As a child it’s wickedly delightful to take on some powerful new identity and run through the night, demanding sweets from adults and accruing entire sackfuls of candy. The world is turned deliciously upside-down. And as parents, having children of our own, we can return to that more innocent age, walking our little monsters from door to door, remembering costumes they’ve forgotten from years gone by.
Each October you’ll hear the usual tale of how Halloween is some ancient pagan Celtic festival: how the denizens of the Otherworld would pierce the veil to visit the living this one special night; how we piled up bonfires and donned strange costumes to keep the spirits content and at bay. And then there will be the smaller yet more ardent number of online rebuttals, mostly by clerics such as myself, insisting that Halloween is a Christian holiday, after all, and all this pagan nonsense is modern hokum and bunk.
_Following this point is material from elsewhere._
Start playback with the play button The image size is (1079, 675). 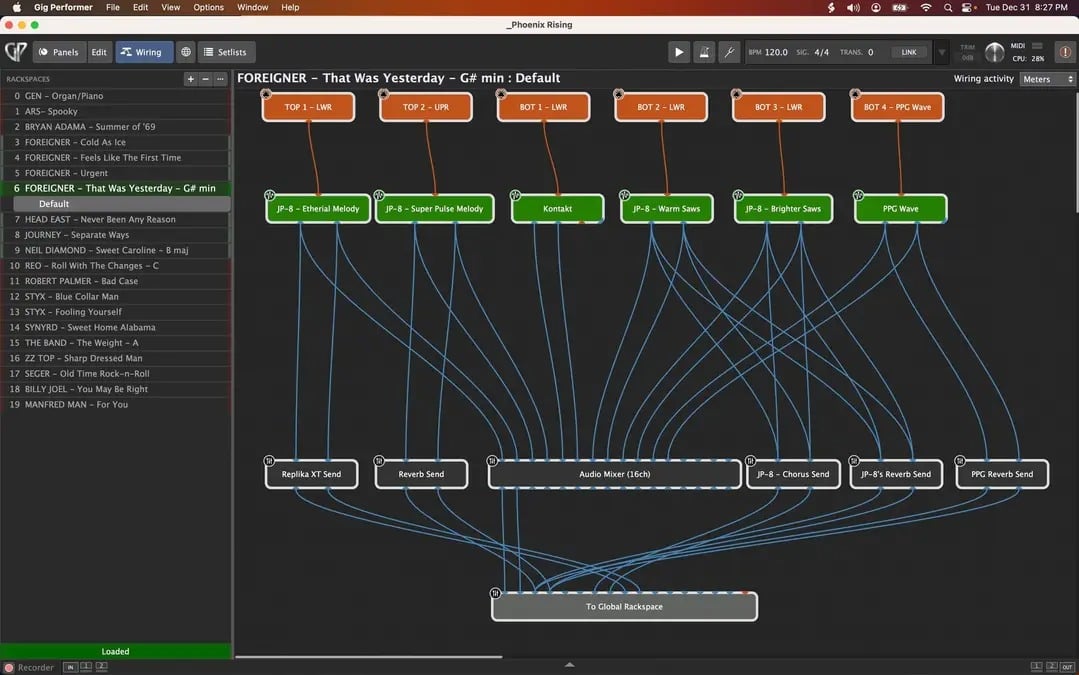pyautogui.click(x=679, y=52)
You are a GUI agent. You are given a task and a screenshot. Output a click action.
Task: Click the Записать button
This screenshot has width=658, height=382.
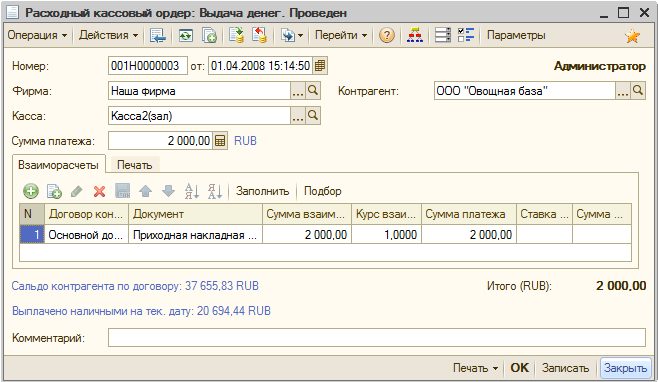(565, 368)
And honestly, the older I get, the less I care. My roots are Celtic and Christian; I win either way. It is true that most of our Halloween customs are shockingly modern—decades old, rather than the centuries or millennia some might claim. And it is also true that the Celtic festival of Samhain (probably) predates the coming of Christianity, even if the churchmen who established the Hallowtide in Italy made little note of whatever it was that the Irish were doing out there at the edge of the world.
The past, alas, is largely lost to us. What we have are stories and interpretations. And we must all admit that from North America to Japan, every culture that knows autumn knows an autumn feast. Quite naturally, the themes of such feasts will echo and overlap: themes of harvesttime, of deepening darkness and oncoming cold, of death and livestock slaughter, and of fires in the night.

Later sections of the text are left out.